Many, including Gov. Gavin Newsom and industry interest groups, offered their opinions throughout the process, urging the CPPA board not to overly regulate the burgeoning AI market, which resulted in any references to “artificial intelligence” being scrubbed from the regulations.
As a result, the CPPA’s new rules broadly define automated decision-making tools as those that replace human decision-making for “significant decisions” in areas like lending, housing, employment, education, independent contracting opportunities and health care. Businesses covered by CCPA must also provide consumers with clear notices about how automated tools are used, including the logic involved, the potential risks and information about individuals’ rights.
The notices must also be presented to consumers at or before the point of data collection, and, most notably, businesses are required to offer consumers two “opt out” methods. These regulations go into effect Jan. 1, 2027.
The new regulations also require businesses to conduct and document regular risk assessments when engaging in any activity that could present a risk to consumers’ privacy or security, especially when they use automated decision-making tools, or sell, share or process consumers’ personal information. The risk assessments also must “identify and document” which types of personal information the tools will process, and they must be reviewed and updated at least once every three years. Businesses must submit risk assessment attestations to the CCPA by April 1, 2028, but compliance begins next Jan. 1.
Similarly, businesses that process personal information will also now be required to conduct annual cybersecurity audits. In most cases, the audits must be conducted by “qualified, objective, independent” professional auditors. Audits that are conducted for other purposes — such as ensuring compliance with the National Institute of Standards and Technology’s Cybersecurity Framework — can be used to fulfill the CCPA’s audit requirement.
The regulations offer leeway for businesses that make less than $100 million but more than $50 million — they’ll be given until 2029 to comply. Those that make less than $50 million have until 2030. Businesses grossing more than $100 million in 2026 must complete audits for 2027 by April 1, 2028, but all businesses meeting the general audit applicability requirements will have to complete audits for 2029 by April 1, 2030.
The new rules have been met with mixed reactions. Cobun Zweifel-Keegan, managing director of IAPP, a data-privacy nonprofit, said they offer much-needed clarity.
The CCPA also has broader implications, as California’s privacy rule-making tends to influence other states’ consumer privacy laws.
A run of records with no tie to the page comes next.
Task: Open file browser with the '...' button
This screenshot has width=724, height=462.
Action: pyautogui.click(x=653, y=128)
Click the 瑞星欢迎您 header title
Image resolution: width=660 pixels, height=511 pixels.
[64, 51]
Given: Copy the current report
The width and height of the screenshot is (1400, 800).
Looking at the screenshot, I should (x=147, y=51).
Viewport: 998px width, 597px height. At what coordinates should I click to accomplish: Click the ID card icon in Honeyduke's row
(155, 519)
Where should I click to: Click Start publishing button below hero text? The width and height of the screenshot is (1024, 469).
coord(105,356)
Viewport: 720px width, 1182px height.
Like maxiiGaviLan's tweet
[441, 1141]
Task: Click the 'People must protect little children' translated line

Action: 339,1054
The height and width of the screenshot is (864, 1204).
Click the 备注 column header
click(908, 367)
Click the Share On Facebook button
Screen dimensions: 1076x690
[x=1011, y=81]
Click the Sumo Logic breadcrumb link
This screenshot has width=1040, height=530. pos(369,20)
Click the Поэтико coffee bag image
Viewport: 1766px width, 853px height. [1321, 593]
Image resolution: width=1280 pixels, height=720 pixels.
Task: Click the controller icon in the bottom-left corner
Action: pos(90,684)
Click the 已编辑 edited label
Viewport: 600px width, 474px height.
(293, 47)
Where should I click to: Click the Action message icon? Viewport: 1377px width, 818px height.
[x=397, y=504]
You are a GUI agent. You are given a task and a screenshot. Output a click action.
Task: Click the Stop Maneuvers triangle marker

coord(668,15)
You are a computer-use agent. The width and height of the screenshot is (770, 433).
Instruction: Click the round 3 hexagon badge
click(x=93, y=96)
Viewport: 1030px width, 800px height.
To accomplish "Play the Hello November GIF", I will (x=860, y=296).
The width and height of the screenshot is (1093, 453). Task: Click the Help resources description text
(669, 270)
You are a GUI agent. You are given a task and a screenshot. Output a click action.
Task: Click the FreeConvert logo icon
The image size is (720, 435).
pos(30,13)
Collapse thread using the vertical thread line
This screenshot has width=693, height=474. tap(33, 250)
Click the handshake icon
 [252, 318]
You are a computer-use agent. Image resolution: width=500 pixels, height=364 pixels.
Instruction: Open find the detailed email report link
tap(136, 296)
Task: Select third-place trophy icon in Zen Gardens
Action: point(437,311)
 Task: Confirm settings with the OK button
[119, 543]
“With substantial updates across a wide range of California’s privacy law, the final regulations have important implications for many companies,” Zweifel-Keegan wrote in an emailed statement. “The rules add clarity to some important questions, like how the application of California’s privacy law to employees should be considered. There will be operational impacts beyond the major updates, but those big pieces like cybersecurity audits and automated decision making systems should be a top priority for privacy teams to review and verify compliance before the rules go into effect on January 1.”
Kristian Stout, director of innovation policy at the International Center for Law and Economics, a nonprofit research group, said the new rules are overly broad and that their definitions could stifle innovation, particularly for small and medium-sized businesses.
“While the CPPA was reasonable in its interest in looking at these rules in light of new technologies, the core framework remains rigid and risks placing California at a competitive disadvantage in AI leadership,” Stout wrote in an emailed statement. “The compliance burdens, particularly the phased cybersecurity audits and risk assessments, are a substantial cost for businesses of all sizes, and the impact on small businesses and the digital advertising ecosystem remains a valid concern. The CPPA’s rules further divide a fractured regulatory landscape, forcing businesses to navigate complex and potentially contradictory obligations.”